If the intent of Elena Kagan’s testimony in the Senate Judiciary Committee is to build confidence in her competence, her answer to Orrin Hatch about a controversial memo has to be a huge step in the wrong direction. Despite the issue having been in the news for the last 24 hours and the centrality of it to the Clinton-era efforts to stop a ban on partial-birth abortion, Kagan initially claimed ignorance of the issue.

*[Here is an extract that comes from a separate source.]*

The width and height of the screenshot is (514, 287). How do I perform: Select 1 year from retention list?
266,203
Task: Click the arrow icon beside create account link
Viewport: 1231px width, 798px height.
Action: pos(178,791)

Only when pressed did Kagan recall her intentions, as Byron York and LifeNews‘ Steven Ertelt both report this afternoon:
“Did you write that memo?” Hatch asked.
“Senator, with respect,” Kagan began, “I don’t think that that’s what happened — ”

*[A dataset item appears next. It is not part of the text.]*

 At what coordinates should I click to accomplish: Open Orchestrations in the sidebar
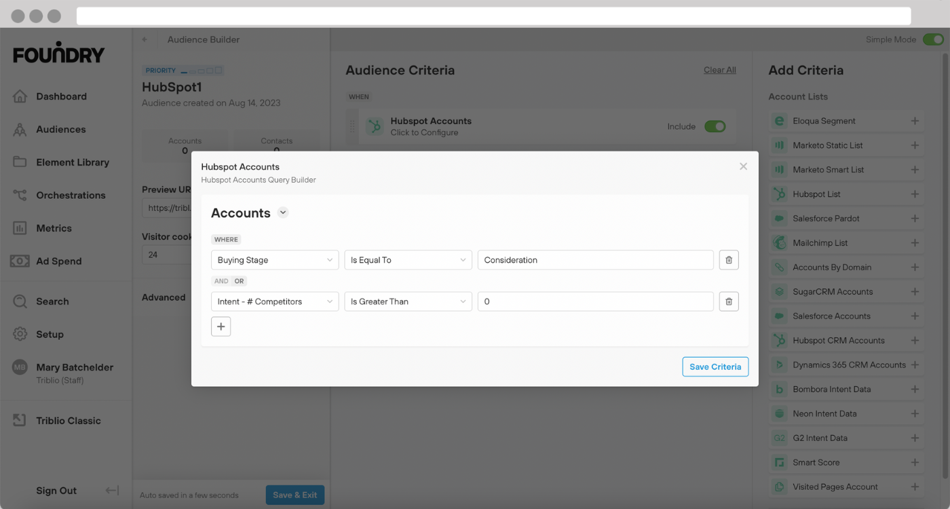(x=71, y=195)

“Did you write that memo?”
“I’m sorry — the memo which is?”
“The memo that caused them to go back to the language of ‘medically necessary,’ which was the big issue to begin with — ”

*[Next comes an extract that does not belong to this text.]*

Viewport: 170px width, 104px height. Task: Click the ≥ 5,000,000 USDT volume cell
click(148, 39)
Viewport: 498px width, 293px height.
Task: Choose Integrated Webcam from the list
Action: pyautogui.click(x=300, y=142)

“Yes, well, I’ve seen the document — ”
“But did you write it?”
“The document is certainly in my handwriting.”
But after finally admitting that she wrote it, she then dismissed it:
Hatch continued to press Kagan about the document, and she ultimately told Hatch she didn’t think she had the power to alter ACOG’s statement: “there was no way I could have or would have intervened” in ACOG drawing up its own opinion.
Kagan said she wrote the memo to present the “most accurate understanding” of what ACOG thought about partial birth abortion and said ACOG’s original statement didn’t represent the totality of what it thought about partial-birth abortion as originally expressed to the Clinton administration. …
“They could think of circumstances in which it was the best or most appropriate procedure and that it was the procedure with the least risk” for women’s health. “We informed President Clinton of that fact and there did come a time when we saw a draft statement and I had some discussion with ACOG about that draft.”
“I recall generally talking to ACOG about that statement and about whether that statement was consistent with the views we knew they had,” [she] said to explain away the criticism.
“The document is certainly in my handwriting” is a way to say, “I’m not going to explicitly admit writing it.” Otherwise, why not just say, “Yes, I wrote it”? Note also the “I recall generally talking to ACOG” rather than “this is what I wrote and why I wrote it.” It’s deceptive and only somewhat responsive to what Hatch asked and why he asked it.
In other words, it’s more or less an Urkel defense of saying, “Did I do that?” Kagan seemed ill prepared to discuss the memo, despite the debate that has erupted since yesterday over its meaning. When she did discuss it, she did so in an evasive manner. I doubt seriously that this alone will derail her confirmation, but this evasiveness plus her utter lack of judicial experience should have Senators questioning the wisdom of this choice, and questioning Kagan with more enthusiasm on her track record as a political activist within the Clinton administration.
Update: Shannen Coffin, who published the memo and its edits, responds at National Review:
First, the ACOG task force — formed specifically and solely for the purpose of studying the medical efficacy of the procedure — met for two full days in October 1996, and the result of their collective work was a statement concluding only that it could identify no particular circumstances where the partial-birth method might be the only method to save the health or life of the mother, but that the committee thought it important to leave that judgment to the individual doctors — that is, a policy statement that Congress should stay out of it. After they deliberated in October 1996, the task force forwarded its draft statement to the ACOG board. It was only then that Kagan stepped in to suggest changes.
Therefore, any suggestion that her work was merely the synthesis of the task force’s deliberations doesn’t account for that time line — she had no interaction with the task force itself, only the executive board of ACOG.
Second and more significant, the White House had already met with ACOG’s former president and current chief lobbyist (to whom Kagan’s revisions were addressed) in June 1996, before the special task force was even formed. At that meeting (which apparently Kagan did not attend but recounted in a memo to her bosses, dated June 22, 1996), Kagan wrote that the White House staffers were basically told that ACOG couldn’t identify any particular circumstances where the procedure was medically necessary.
Coffin quotes from the relevant memo that makes this even more clear. Perhaps another Republican on the panel will pick this up where Hatch left off.